I appreciate that insight, thank you.


----------



## MooseMeat (Dec 27, 2017)

MrShane said:


> Not sure where you are getting your numbers but they are not reliable.
> There used to be a tad under 100k Pheasant hunters in Utah, now it’s down to around 25k.
> When things get tough, people get lazy.


There also use to be a quarter million deer hunters. That’s why I said “recent past”. Where did you get 25k at?


----------



## middlefork (Nov 2, 2008)

MrShane said:


> At least list a few reasons, if not at least one?


It costs the state money to refund all that money.
You have an assumption that it would make a difference, with no proof.
And last but not least you think it gives you an advantage that someone not in your situation can't match.

If someone doesn't have the funds come the draw. They get bypassed. On to the next guy.

It has been my impression that people who are too lazy to apply, don't.


----------



## MrShane (Jul 21, 2019)

MooseMeat said:


> There also use to be a quarter million deer hunters. That’s why I said “recent past”. Where did you get 25k at?


I rounded up, I think it was a tad under 22k actually.
I think I remember it from a PF report or something like that (please correct me if I am wrong).
Regardless, and like High Desert reported from the NM statistics, paying up front WILL lower point creep even if for just a few years.


----------



## MrShane (Jul 21, 2019)

middlefork said:


> It costs the state money to refund all that money.
> You have an assumption that it would make a difference, with no proof.
> And last but not least you think it gives you an advantage that someone not in your situation can't match.
> 
> ...


True enough if they don’t have the funds, they get bypassed.
But, they still collect a point.
See where I am going here…..
And, thank you for sharing your reasons.


----------



## Vanilla (Dec 11, 2009)

MrShane said:


> Regardless, and like High Desert reported from the NM statistics, paying up front WILL lower point creep even if for just a few years.

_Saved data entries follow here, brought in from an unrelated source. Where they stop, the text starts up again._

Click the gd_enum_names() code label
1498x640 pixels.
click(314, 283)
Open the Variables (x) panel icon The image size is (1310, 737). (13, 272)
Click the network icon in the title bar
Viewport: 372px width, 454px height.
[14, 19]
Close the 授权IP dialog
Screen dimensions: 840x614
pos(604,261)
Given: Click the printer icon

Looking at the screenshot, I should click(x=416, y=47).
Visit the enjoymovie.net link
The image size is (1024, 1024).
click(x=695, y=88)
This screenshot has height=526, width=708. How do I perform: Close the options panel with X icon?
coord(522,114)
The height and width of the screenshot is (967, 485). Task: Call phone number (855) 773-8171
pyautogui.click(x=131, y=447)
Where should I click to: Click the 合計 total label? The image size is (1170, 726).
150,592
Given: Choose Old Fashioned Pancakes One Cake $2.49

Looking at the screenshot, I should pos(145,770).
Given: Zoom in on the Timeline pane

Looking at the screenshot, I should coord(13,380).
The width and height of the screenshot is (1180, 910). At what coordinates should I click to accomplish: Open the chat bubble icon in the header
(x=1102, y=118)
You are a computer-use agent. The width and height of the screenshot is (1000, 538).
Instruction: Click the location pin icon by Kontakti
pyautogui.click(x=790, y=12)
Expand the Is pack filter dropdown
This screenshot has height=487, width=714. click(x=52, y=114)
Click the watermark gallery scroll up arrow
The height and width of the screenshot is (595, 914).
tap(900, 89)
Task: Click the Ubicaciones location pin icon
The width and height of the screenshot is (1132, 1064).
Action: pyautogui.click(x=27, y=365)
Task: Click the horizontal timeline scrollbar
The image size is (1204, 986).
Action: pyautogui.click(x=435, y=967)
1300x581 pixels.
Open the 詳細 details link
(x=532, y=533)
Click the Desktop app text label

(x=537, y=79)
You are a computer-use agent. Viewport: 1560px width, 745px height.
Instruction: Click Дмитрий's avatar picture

I think you’re greatly misinterpreting what HDE said, and what that means for point creep. A two year slight decline in applications followed by record applications after that will NOT reduce point creep at all, even for a couple years. That isn’t how point creep works.


----------



## middlefork (Nov 2, 2008)

MrShane said:


> True enough if they don’t have the funds, they get bypassed.
> But, they still collect a point.
> See where I am going here…..
> And, thank you for sharing your reasons.


Yep, pretty soon those points will be like belly buttons or jelly beans.

Every scenario presented is nothing more than how somebody views the problem. It comes down to how can I get a tag or how are those just joining in going to get a tag. And the truth is some may not. There is not a system out there with guarantees.

So far I've only worried about grand kids. And they are doing ok. I have a couple of great grand kids. I'm afraid they will have to rely on their parents and grand parents to fight the battle. But I don't see the down side in trying to give them the opportunity.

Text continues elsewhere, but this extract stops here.